What the exercise asks: Copy the records below, from the line containing "Tick Vermeidungsgebietstool anzeigen checkbox" through the last line; leave out pictures.

Screenshot grounding data:
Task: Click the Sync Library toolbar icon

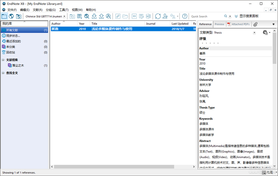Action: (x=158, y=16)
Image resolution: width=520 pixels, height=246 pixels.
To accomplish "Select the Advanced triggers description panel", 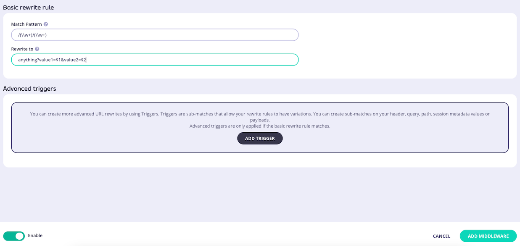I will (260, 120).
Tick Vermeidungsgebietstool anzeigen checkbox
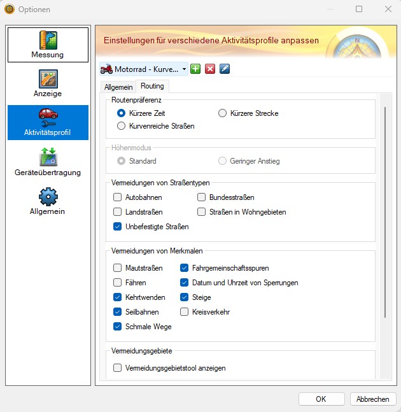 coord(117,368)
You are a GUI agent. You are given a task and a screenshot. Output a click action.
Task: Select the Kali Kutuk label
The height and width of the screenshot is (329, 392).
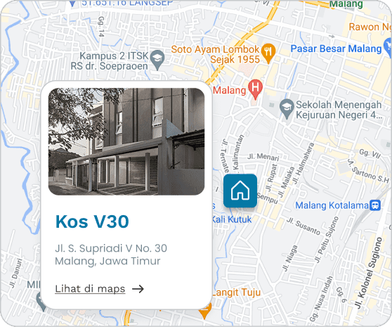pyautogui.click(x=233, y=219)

Result for this task:
Tick Vermeidungsgebietstool anzeigen checkbox
 coord(117,368)
You are a GUI agent. You are given a task and a screenshot. Output a click action.
Task: Select the Kali Kutuk label
The height and width of the screenshot is (329, 392).
pyautogui.click(x=233, y=219)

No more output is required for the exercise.